Methyl farnesoate (MF), a crustacean juvenile hormone (JH) analog, plays important roles in the regulation of a number of physiological processes such as molting, metamorphosis, reproductive maturation. Understanding its metabolic pathways is a key for various potential applications in crustacean aquaculture including artificial seed production and facilitation of growth and molt. Synthetic pathway of MF has been relatively well established but little has been known about its degradation and recycling pathways in crustacean. In insect juvenile hormone esterase (JHE) appeared to be responsible for JH metabolism. In order to expand our knowledge about MF metabolism, we isolated two cDNAs encoding JHE-like carboxylesterases (CXEs) from the hepatopancreas and ovary of Pandalopsis japonica by combination of the in-silico data mining from the expressed sequence tag (EST) database and traditional PCR-based cloning strategy.
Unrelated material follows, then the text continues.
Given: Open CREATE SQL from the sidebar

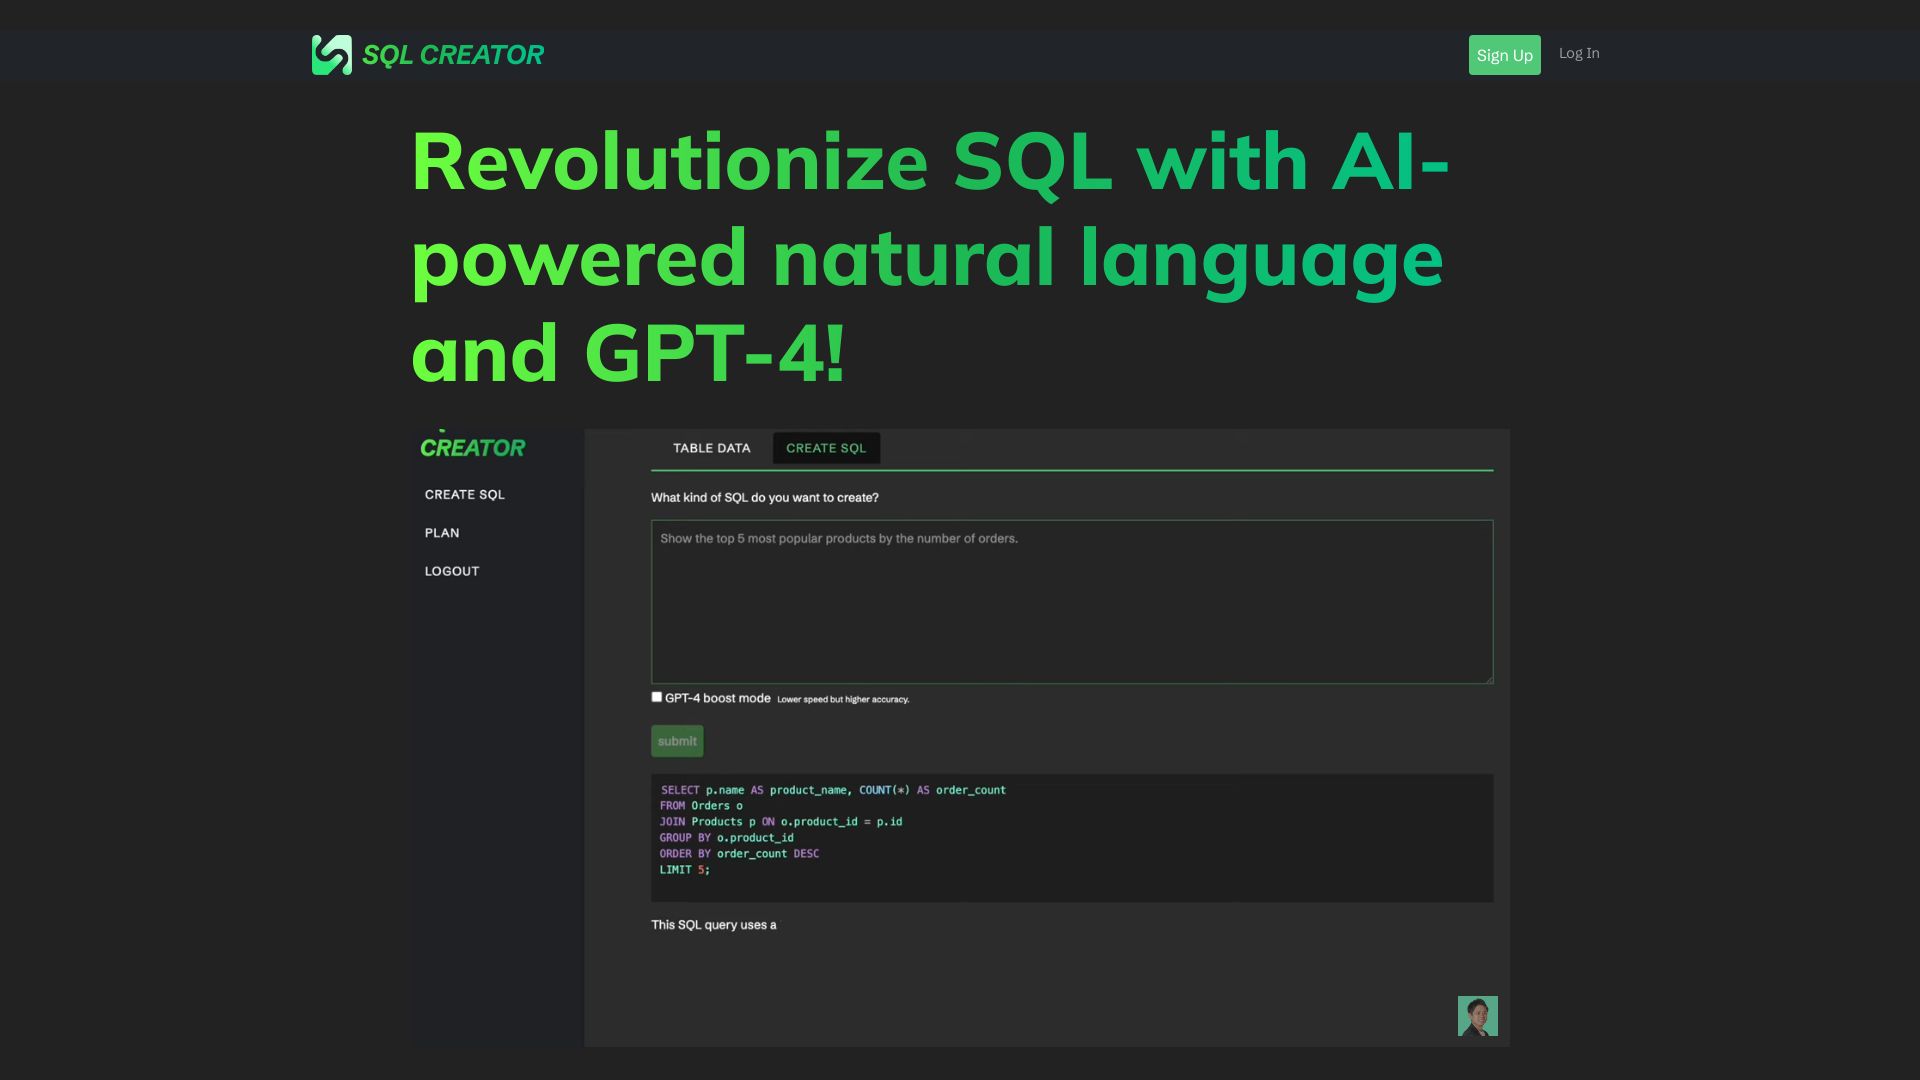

Full length of Pj-CXE1 (2084bp) and Pj-CXE2 (1985bp) cDNAs encoded a protein composed of 584 and 581 amino acids residues respectively. Structural analysis with other known carboxylesterases from various species revealed that the active sites and domain organizations of Pj-CXEs were well conserved suggesting that they may act on the similar substrate as shown in other carboxylesterases. Monophylic relationship among Pj-CXEs and other JHEs and acetylcholine esterases (AchEs) was not constructed by phylogenetic analysis suggesting that evolutional relationship may be more complicated than our thoughts. End-point RT-PCR results showed that Pj-CXE1 was predominantly expressed in the gonad whereas Pj-CXE2 was highly expressed in both the hepatopancreas and hindgut. Quantitative PCR results found that expression of Pj-CXE1 was upregulated in the gonads from the 7 days post eyestalk ablation (ESA) group. In contrast, no significant expressional change of Pj-CXE2 has been identified in neither hepatopancreas nor gonad. Our study provided two novel decapods JHE-like CXE cDNAs and expression of Pj-CXE1 is related with factors from X-organ/sinus gland complex. Further study will be needed to expand our knowledge in MF metabolism and its role in crustaceans molting and reproduction.